Exercise instructions: Below are the records. Retype exactly the lines between the lines holding "The height and width of the screenshot is (532, 762)." and "Screen dimensions: 546x392", inclusive.
· · ·
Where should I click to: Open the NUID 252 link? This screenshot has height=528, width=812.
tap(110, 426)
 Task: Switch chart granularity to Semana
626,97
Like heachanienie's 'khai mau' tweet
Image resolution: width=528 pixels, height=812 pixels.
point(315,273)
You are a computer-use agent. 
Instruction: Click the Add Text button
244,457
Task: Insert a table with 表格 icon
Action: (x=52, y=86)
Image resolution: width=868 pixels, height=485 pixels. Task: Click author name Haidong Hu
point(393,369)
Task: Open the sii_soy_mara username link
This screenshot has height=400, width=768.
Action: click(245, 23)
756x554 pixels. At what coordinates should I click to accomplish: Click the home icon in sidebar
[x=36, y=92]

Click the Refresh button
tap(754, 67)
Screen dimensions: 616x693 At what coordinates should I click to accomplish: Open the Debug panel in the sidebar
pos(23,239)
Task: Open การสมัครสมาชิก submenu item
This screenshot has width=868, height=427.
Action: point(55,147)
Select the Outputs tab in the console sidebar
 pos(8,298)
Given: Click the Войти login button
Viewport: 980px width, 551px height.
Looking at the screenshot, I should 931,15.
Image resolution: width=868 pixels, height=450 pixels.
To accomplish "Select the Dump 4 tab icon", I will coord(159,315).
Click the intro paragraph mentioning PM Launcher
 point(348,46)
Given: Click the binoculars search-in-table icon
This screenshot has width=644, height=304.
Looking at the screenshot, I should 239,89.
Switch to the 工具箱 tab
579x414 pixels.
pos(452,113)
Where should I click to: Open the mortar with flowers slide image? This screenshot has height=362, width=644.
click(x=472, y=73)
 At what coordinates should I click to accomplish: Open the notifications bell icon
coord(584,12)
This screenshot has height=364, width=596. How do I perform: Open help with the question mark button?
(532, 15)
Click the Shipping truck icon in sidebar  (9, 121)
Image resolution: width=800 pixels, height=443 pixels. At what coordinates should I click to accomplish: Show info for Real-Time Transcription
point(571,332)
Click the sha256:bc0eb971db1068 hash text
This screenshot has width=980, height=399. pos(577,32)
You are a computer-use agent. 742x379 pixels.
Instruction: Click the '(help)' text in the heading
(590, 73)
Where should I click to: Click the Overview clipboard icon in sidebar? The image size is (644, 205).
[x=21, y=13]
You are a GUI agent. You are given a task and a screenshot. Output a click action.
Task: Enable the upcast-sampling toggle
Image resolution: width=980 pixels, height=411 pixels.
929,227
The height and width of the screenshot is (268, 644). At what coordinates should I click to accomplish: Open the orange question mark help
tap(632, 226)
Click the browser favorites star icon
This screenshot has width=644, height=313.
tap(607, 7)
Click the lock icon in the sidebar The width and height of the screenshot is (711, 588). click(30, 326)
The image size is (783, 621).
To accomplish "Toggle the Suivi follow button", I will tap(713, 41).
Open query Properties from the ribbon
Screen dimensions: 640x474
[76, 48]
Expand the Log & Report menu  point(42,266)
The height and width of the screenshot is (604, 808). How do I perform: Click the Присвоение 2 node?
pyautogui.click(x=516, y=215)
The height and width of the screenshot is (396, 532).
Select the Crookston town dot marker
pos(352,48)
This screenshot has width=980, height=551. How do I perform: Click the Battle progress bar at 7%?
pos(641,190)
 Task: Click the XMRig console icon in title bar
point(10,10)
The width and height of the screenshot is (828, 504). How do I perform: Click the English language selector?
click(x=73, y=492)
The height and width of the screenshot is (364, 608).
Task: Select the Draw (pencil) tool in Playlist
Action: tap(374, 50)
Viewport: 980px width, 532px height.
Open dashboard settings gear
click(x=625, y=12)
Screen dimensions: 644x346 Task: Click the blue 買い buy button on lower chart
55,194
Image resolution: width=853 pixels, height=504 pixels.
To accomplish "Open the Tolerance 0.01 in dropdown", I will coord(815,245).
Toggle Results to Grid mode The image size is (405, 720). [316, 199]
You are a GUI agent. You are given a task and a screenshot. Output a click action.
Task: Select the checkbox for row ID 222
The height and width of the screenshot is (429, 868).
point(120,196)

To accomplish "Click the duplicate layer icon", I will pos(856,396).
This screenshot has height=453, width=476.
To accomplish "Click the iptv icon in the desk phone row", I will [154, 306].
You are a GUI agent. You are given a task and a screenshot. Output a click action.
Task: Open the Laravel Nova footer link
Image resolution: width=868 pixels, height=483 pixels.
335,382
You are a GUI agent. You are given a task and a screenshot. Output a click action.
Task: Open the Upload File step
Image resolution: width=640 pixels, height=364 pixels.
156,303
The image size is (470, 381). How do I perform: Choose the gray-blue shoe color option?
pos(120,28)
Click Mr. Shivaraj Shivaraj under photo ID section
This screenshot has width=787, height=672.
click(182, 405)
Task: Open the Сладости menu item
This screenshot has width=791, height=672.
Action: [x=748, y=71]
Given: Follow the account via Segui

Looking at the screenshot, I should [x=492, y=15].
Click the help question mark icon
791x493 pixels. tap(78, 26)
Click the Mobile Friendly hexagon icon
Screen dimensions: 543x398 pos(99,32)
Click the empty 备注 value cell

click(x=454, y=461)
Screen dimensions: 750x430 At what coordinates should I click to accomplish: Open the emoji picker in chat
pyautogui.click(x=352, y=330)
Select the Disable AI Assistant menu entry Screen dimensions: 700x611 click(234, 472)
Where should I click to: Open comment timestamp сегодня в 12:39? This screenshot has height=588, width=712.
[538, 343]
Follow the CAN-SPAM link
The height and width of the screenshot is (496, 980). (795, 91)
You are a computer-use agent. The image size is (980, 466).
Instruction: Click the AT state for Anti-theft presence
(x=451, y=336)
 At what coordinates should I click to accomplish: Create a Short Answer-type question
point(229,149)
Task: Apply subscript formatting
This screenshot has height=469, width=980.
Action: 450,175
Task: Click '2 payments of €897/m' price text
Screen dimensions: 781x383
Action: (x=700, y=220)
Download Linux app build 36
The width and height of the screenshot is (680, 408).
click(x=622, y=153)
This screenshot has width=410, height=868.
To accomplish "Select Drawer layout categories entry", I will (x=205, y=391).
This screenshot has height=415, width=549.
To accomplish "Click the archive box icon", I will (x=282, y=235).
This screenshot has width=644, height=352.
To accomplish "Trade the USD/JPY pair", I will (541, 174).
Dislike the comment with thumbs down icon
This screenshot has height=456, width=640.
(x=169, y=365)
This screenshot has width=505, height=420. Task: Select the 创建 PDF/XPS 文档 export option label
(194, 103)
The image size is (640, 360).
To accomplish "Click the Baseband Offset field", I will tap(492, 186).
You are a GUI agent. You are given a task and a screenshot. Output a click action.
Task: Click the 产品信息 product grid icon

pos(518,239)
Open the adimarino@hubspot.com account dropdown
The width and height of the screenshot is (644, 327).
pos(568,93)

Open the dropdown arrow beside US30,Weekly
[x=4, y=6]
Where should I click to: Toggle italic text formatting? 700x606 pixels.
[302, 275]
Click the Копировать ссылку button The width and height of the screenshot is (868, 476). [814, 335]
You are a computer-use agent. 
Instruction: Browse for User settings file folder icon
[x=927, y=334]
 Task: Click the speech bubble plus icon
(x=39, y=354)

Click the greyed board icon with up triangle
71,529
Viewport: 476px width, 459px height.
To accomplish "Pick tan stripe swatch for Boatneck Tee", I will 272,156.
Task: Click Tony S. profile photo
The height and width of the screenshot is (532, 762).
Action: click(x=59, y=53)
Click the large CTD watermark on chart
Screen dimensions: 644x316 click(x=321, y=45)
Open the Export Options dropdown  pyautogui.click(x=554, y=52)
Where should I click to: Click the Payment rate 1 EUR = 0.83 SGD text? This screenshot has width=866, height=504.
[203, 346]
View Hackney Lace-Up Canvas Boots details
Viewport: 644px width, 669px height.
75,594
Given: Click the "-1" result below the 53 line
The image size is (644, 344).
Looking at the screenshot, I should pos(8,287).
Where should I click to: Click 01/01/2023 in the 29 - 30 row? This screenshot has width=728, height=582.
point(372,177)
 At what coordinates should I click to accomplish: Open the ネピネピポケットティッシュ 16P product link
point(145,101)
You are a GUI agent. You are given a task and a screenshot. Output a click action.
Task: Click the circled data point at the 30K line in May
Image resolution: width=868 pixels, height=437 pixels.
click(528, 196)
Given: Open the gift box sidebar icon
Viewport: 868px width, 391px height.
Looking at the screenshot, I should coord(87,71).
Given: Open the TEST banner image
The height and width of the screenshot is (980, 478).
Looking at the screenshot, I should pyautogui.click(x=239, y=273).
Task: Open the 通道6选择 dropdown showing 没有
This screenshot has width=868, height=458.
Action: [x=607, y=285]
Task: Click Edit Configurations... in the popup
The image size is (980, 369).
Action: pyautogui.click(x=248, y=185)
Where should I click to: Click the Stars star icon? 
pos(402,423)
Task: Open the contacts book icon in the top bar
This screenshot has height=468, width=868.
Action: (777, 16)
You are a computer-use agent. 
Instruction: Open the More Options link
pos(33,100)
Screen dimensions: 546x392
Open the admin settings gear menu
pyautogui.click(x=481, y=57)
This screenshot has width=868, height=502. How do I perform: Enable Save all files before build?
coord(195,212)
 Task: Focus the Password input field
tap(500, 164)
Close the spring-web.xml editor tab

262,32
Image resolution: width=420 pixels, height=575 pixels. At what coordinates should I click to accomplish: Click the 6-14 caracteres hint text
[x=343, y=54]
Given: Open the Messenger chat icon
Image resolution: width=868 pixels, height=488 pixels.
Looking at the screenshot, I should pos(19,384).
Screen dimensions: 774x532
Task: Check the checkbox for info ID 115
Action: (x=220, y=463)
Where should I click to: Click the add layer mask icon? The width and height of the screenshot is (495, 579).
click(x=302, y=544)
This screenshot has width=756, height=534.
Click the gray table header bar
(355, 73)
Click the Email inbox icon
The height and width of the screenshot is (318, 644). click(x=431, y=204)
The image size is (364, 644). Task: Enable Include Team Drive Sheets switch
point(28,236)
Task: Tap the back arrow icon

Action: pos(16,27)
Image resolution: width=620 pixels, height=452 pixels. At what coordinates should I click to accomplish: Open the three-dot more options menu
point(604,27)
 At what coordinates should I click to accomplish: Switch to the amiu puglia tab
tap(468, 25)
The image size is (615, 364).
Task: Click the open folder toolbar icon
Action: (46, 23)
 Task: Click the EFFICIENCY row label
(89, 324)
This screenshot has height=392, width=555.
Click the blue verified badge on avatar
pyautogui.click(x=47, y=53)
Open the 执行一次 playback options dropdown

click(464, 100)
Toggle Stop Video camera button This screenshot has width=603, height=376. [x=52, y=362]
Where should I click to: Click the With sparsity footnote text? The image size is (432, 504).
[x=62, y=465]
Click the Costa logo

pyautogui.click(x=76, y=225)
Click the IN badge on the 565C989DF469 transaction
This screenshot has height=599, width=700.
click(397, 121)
· · ·
Response:
The height and width of the screenshot is (532, 762).
Action: click(x=59, y=53)
Click the large CTD watermark on chart
Screen dimensions: 644x316 click(x=321, y=45)
Open the Export Options dropdown  pyautogui.click(x=554, y=52)
Where should I click to: Click the Payment rate 1 EUR = 0.83 SGD text? This screenshot has width=866, height=504.
[203, 346]
View Hackney Lace-Up Canvas Boots details
Viewport: 644px width, 669px height.
75,594
Given: Click the "-1" result below the 53 line
The image size is (644, 344).
Looking at the screenshot, I should pos(8,287).
Where should I click to: Click 01/01/2023 in the 29 - 30 row? This screenshot has width=728, height=582.
point(372,177)
 At what coordinates should I click to accomplish: Open the ネピネピポケットティッシュ 16P product link
point(145,101)
You are a GUI agent. You are given a task and a screenshot. Output a click action.
Task: Click the circled data point at the 30K line in May
Image resolution: width=868 pixels, height=437 pixels.
click(528, 196)
Given: Open the gift box sidebar icon
Viewport: 868px width, 391px height.
Looking at the screenshot, I should coord(87,71).
Given: Open the TEST banner image
The height and width of the screenshot is (980, 478).
Looking at the screenshot, I should pyautogui.click(x=239, y=273).
Task: Open the 通道6选择 dropdown showing 没有
This screenshot has width=868, height=458.
Action: [x=607, y=285]
Task: Click Edit Configurations... in the popup
The image size is (980, 369).
Action: pyautogui.click(x=248, y=185)
Where should I click to: Click the Stars star icon? 
pos(402,423)
Task: Open the contacts book icon in the top bar
This screenshot has height=468, width=868.
Action: (777, 16)
You are a computer-use agent. 
Instruction: Open the More Options link
pos(33,100)
Screen dimensions: 546x392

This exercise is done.